PANATHENAIC STADIUM, PRESENTATION

Audio File length: 2.43
English / USA Language: English / USA

Hi, my name’s Rick, and I’m your personal guide. Along with MyWoWo, I’d like to welcome you to one of the Wonders of the World: the Panathenaic Stadium, or stadium of all Athenians.

In Ancient times, this natural basin was used for the horse races of the famous Panathenaic Games, also illustrated on the pediment of the Parthenon.

In 330 BC, the statesman Lykourgos had a 260-meter-long granite stadium built here, with stone benches around the 204-meter-long course.

This length of approximately 200 meters corresponded to an ancient Greek measurement, the Stadium, which since then has lent its name to sports fields.

 

Almost 500 years later, in around 144 AD, the stadium was rebuilt in marble by Herodes Atticus, a Roman consul of Athenian origin, with a capacity of 50,000, thus acquiring its alternative name of Kallimarmaron, meaning “beautiful marble” in Greek.
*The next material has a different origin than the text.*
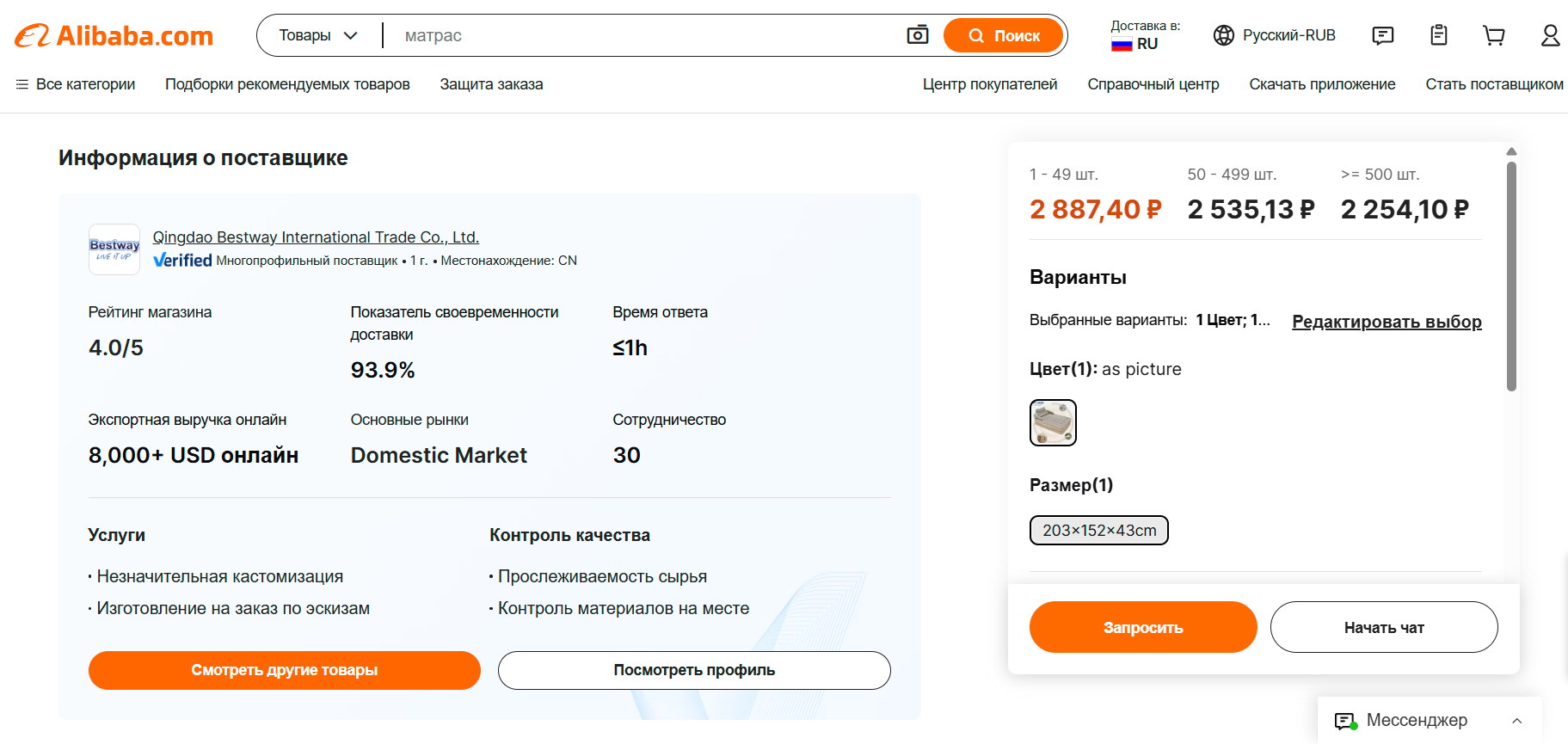The width and height of the screenshot is (1568, 744).
Task: Select the 'as picture' color thumbnail
Action: click(1053, 422)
It is the only sports stadium in the world made entirely of marble.

On the nearby Aredettos Hill, a temple was erected dedicated to Tyche, the goddess of fortune, who was also worshipped by the athletes taking part in the competitions. On the opposite hill, Herodes was buried.

As was the case with other monuments, the Romans made a number of modifications to the stadium so it could host events other than sports. On the parapets, grates were installed for wild animal hunts and gladiatorial contests. According to tradition, even the refined Emperor Hadrian is said to have organized a combat involving 1000 animals.

The stadium was abandoned after the rise of Christianity in the fourth century, but it was rediscovered in 1869, and in 1870 and 1875 hosted the Zappas Olympics, the first attempt to revive the ancient Olympic Games in the modern era, before they were officially founded in 1896.

Following the renovation work, the stadium hosted both the opening and closing ceremonies of the first modern-day Olympic Games in 1896, as well as 4 of the 9 sport competitions.

The new structure, a faithful copy of the original stadium, can today host up to 70,000 spectators.

 

Let me leave you with an interesting fact: take a look at the stands – in order to appear straight and parallel, they are actually slightly convex, an optical trick used by architects in Ancient times.